What you will do: Give again, word for word, each line below starting at the one that contains "This screenshot has width=700, height=360." and ending at the one that contains "1200x733 pixels.".

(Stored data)

------------------------------------

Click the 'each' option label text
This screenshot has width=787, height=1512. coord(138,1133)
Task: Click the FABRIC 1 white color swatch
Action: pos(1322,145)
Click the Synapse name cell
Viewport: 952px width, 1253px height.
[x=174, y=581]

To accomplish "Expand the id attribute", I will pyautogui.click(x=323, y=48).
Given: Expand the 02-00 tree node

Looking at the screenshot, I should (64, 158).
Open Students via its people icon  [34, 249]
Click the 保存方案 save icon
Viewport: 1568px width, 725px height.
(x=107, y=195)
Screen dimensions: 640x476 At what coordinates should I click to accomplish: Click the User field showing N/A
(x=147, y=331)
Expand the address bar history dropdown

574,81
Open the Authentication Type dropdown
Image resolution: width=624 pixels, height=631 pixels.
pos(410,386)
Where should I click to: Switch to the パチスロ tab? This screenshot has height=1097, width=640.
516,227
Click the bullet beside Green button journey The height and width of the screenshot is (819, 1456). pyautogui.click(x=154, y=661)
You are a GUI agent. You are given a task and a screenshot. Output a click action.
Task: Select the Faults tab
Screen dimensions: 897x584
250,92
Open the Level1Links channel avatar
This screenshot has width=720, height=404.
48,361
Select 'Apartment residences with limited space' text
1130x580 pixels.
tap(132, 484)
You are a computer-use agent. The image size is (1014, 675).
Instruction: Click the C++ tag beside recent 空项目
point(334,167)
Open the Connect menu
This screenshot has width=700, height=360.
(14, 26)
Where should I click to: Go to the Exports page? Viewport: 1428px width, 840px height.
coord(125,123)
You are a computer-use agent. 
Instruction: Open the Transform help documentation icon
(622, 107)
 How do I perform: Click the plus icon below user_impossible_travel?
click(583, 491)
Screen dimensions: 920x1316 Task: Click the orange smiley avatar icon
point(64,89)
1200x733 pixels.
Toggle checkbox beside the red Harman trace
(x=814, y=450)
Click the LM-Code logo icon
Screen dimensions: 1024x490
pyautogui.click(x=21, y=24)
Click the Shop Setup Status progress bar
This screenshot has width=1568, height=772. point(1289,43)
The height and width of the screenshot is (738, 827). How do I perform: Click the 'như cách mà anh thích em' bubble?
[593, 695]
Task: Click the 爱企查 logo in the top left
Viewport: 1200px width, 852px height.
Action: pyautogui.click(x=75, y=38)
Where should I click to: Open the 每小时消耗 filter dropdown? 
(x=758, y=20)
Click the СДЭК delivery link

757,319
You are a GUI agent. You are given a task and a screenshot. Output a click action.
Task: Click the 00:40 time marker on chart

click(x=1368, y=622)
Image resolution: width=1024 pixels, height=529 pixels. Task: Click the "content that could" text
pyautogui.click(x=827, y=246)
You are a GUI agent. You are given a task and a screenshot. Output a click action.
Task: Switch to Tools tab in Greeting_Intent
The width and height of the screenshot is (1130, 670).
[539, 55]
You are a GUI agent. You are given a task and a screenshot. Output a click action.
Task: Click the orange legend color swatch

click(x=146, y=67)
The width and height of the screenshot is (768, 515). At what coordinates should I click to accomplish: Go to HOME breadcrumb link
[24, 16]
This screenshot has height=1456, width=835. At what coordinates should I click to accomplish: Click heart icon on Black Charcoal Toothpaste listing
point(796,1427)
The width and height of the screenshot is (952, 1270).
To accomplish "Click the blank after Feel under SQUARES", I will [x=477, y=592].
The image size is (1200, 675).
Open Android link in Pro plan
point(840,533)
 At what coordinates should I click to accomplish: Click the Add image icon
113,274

------------------------------------

Task response:
This screenshot has width=700, height=360.
(14, 26)
Where should I click to: Go to the Exports page? Viewport: 1428px width, 840px height.
coord(125,123)
You are a computer-use agent. 
Instruction: Open the Transform help documentation icon
(622, 107)
 How do I perform: Click the plus icon below user_impossible_travel?
click(583, 491)
Screen dimensions: 920x1316 Task: Click the orange smiley avatar icon
point(64,89)
1200x733 pixels.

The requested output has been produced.